:: Given problem ::
Retype the part of the Postgres WAL archiving email below from "On 08/04/2016 12:55" up to and including "reload the confs?".

:: Extract provided ::

□ □ □ □ □

On 08/04/2016 12:55 PM, Patrick B wrote:
> @Adrian,
>
>
> Seems to me the settings for nice and ionice above would, on a busy
> machine, slow down the transfer. Has there always been a notable
> time difference in the transfer or has it gotten worse over time?
>
> Yep... I also thought about that. Specially because the master is
> constantly getting 100% of IO (we use SATA disks still)...
>
> I'm thinking about removing that `ionice` command... I don't need to
> restart Postgres eh?? Just reload the confs?
https://www.postgresql.org/docs/9.5/static/continuous-archiving.html#BACKUP-ARCHIVING-WAL
"However, archive_command can be changed with a configuration file reload."
>
>
> @John R Pierce,
>
> normally, you would ship the archived wal files to a file server via
> cp-over-nfs or scp, and have the slaves access them as needed via
> the recovery.conf
>
> What if the NFS server goes down? Networking goes down? We have had that
> kind of problem in the past, that's why I'm shipping the wal_files to
> each slave, separately. Also, to have an extra copy of them.

□ □ □ □ □

:: Dataset excerpt ::
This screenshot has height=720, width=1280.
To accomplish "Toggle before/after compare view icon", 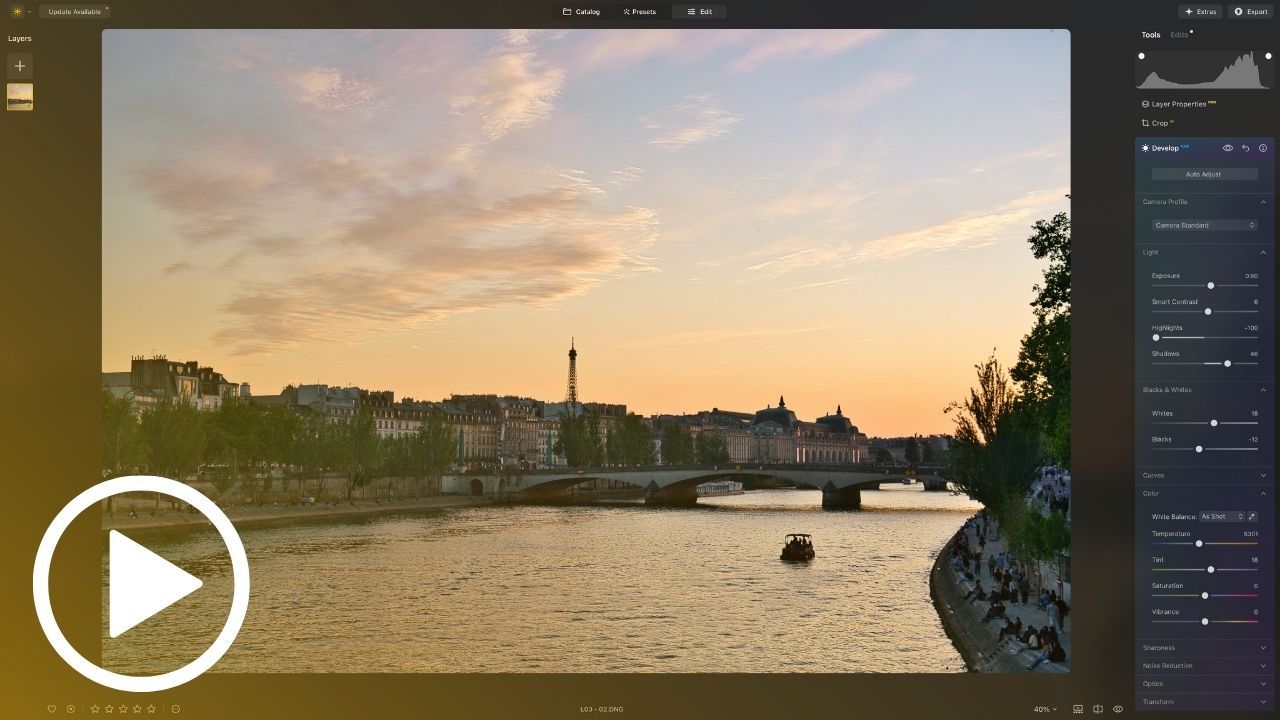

□ □ □ □ □

:: Answer to this problem ::
On 08/04/2016 12:55 PM, Patrick B wrote:
> @Adrian,
>
>
> Seems to me the settings for nice and ionice above would, on a busy
> machine, slow down the transfer. Has there always been a notable
> time difference in the transfer or has it gotten worse over time?
>
> Yep... I also thought about that. Specially because the master is
> constantly getting 100% of IO (we use SATA disks still)...
>
> I'm thinking about removing that `ionice` command... I don't need to
> restart Postgres eh?? Just reload the confs?